It is hoped that this document will contribute to increased production and the productivity of the palm industry and contribute to the consultation of technical assistants involved in the cultivation of African palm. This research focuses on the evaluation of phosphorus fertiliser sources in the nutrition of the oil palm crop in the nursery stage and is also intended to be one of the alternatives for solving nutritional problems, as it will determine the source of phosphorus fertiliser that gives the best results for plant development.

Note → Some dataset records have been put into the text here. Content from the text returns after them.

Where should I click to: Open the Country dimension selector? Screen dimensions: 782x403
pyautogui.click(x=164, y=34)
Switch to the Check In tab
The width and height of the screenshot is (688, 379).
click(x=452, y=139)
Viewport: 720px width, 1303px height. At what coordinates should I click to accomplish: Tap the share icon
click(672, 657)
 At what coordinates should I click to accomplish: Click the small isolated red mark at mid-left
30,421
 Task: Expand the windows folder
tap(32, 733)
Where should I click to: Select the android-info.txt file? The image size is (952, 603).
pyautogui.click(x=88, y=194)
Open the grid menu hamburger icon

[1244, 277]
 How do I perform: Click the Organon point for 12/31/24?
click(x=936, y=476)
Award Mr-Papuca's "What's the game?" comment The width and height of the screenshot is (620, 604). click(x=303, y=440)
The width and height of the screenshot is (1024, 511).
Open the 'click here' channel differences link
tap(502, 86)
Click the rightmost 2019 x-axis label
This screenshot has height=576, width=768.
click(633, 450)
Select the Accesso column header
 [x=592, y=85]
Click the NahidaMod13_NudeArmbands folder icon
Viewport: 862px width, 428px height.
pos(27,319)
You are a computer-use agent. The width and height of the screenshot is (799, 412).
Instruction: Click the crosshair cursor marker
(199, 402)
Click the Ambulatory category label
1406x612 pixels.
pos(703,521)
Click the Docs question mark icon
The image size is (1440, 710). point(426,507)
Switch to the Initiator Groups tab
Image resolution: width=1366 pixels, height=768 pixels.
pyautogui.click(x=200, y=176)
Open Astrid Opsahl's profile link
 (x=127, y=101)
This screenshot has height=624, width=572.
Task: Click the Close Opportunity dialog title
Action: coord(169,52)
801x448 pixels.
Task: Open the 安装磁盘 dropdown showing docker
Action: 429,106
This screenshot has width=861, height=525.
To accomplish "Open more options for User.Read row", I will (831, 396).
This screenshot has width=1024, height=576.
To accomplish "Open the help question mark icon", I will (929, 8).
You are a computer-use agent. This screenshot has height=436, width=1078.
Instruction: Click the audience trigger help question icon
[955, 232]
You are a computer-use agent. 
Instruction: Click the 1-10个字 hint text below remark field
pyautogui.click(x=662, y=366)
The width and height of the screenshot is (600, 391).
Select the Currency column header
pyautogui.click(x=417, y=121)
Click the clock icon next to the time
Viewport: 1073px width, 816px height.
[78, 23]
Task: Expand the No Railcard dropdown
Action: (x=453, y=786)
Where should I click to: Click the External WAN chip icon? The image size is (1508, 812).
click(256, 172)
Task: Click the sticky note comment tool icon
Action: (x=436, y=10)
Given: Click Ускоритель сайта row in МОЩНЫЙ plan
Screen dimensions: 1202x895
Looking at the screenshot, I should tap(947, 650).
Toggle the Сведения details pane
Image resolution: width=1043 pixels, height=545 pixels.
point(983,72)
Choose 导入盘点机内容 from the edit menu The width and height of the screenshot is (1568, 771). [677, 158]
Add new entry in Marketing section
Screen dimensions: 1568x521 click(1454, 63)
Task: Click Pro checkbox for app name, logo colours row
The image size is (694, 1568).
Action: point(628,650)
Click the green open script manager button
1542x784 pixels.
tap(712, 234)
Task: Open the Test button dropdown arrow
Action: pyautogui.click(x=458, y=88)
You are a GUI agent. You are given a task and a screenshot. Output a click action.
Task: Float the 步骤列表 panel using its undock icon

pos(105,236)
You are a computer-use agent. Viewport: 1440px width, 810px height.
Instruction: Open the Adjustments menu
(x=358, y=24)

The interest in chemical fertiliser response is due to its enormous potential in tropical soils, which usually exhibit low availability of Molimax and Micro Essentials, where the components could serve as a low-cost, non-polluting agricultural bio-input. Chemical sources play a lock-in role in nutrient cycles, contribute to maintaining the stability and diversity of natural ecosystems, and buffer biotic and abiotic stresses that affect the adaptability of plants in the soils in which they grow.

The objective of this article is to evaluate the response in bunch weight, number of fruits per bunch, bunch size, fruit diameter and fruit length in oil palm. In addition, the effects of the sources of triple superphosphate, Molimax, Microescenciales at different concentrations, as well as the influence of environmental factors during the development and growth of the plant were evaluated. The hypothesis was that the response of chemical fertilization applied in oil palm production will have a positive influence on phenological activity during the field stage.

Location

The present investigation was carried out between 2018 and 2020, in the "La lluvia" farm "Rio Negro hamlet". This place is located 16 kilometres from the district of Boquerón, Padre Abad, via the hamlet of Shambillo. The study site is geographically located and has the following geographical characteristics: Longitude: 75º34'53.06" West Latitude: 09º01'56.18" South Altitude: 376 masl.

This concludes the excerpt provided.